I was told, "As with every other comestible that changes with the seasons, a crop of olive oil can taste entirely different from one year to the next, so a thorough tasting is essential to ensure that this year’s selection is the best that is available. This year more than 100 oils have been tasted by Fortnum’s savoury grocery buyer, Sam Rosen-Nash, some of Fortnum & Mason’s finest suppliers and a team of helpers."
Olive Oil is best tasted at ambient temperature which is around 28C so before tasting you warm your sample with one hand and cover it with the other to trap the smell in. Good oil should smell fresh, green and vegetable like.

At this stage my neighbour, a vicar and friend of one of the buyer, and I were feeling equally incomfortable, beside us two, there was only another layman, a journalist, the rest of the table were all professionally linked to Olive Oil. But it was surprisingly easy to detect the various olfactory notes

 Now for the flavour, the most common taste in young oils  is the grassiness, sweet almond in more mature oils. No oil is the same and there is a wide range of flavours from sweet to very bitter, all sorts of flavours come through things like lemons, artichoke, aniseed, melons even farmyard and tobacco.

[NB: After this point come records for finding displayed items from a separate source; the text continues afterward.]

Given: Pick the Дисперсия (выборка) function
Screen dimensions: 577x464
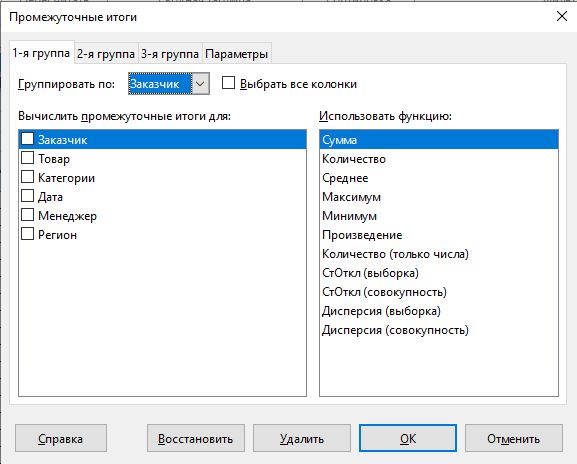Looking at the screenshot, I should click(x=439, y=311).
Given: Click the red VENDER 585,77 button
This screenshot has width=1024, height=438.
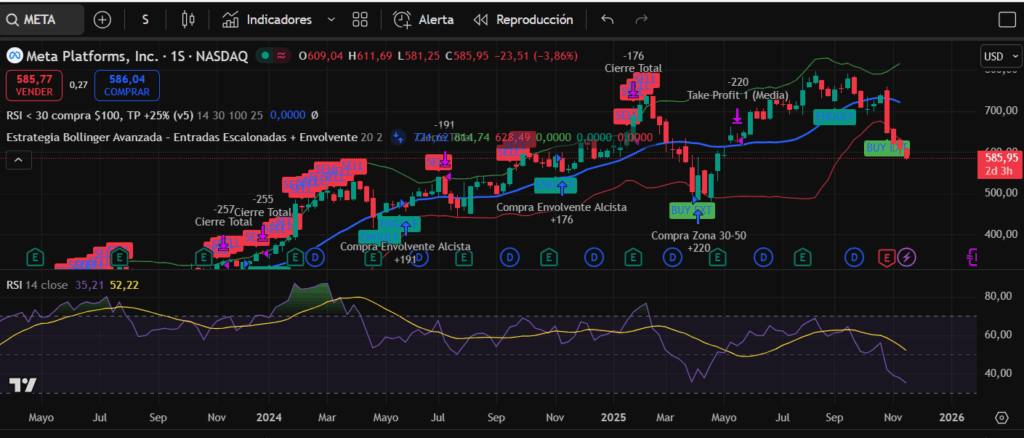Looking at the screenshot, I should click(x=32, y=85).
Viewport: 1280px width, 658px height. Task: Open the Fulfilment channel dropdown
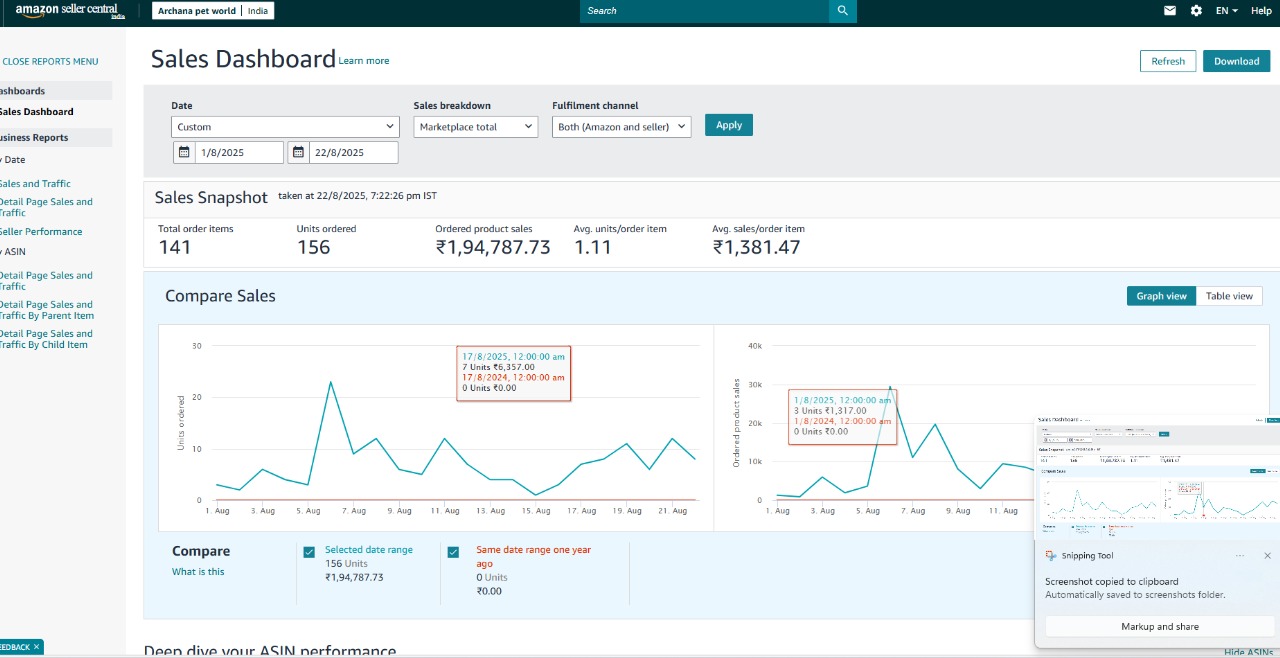[621, 127]
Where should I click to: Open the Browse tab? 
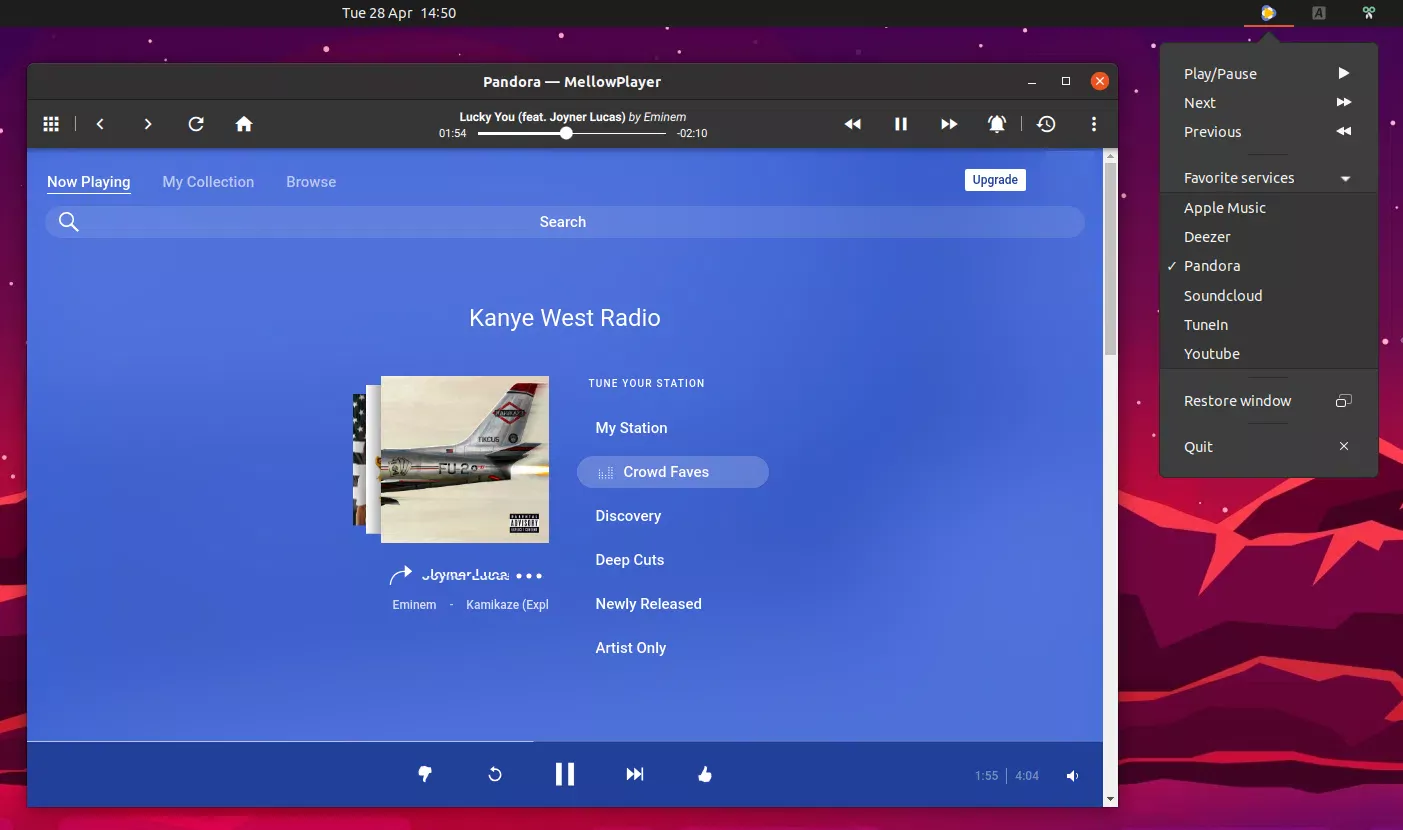[x=310, y=181]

The traditional taste made from fully mature olives is soft and almondy.

We tasted 15 samples, I do not envy the buyer's job after about 10 samples, my sense of taste was shot to pieces.
However the most surprising element, for me, came on swallowing, I would dare you to try this at home. It is rather amazing, swirl and swallow a spoon of olive oil. It leaves a peppery taste in your throat sometimes so strong that it makes you cough.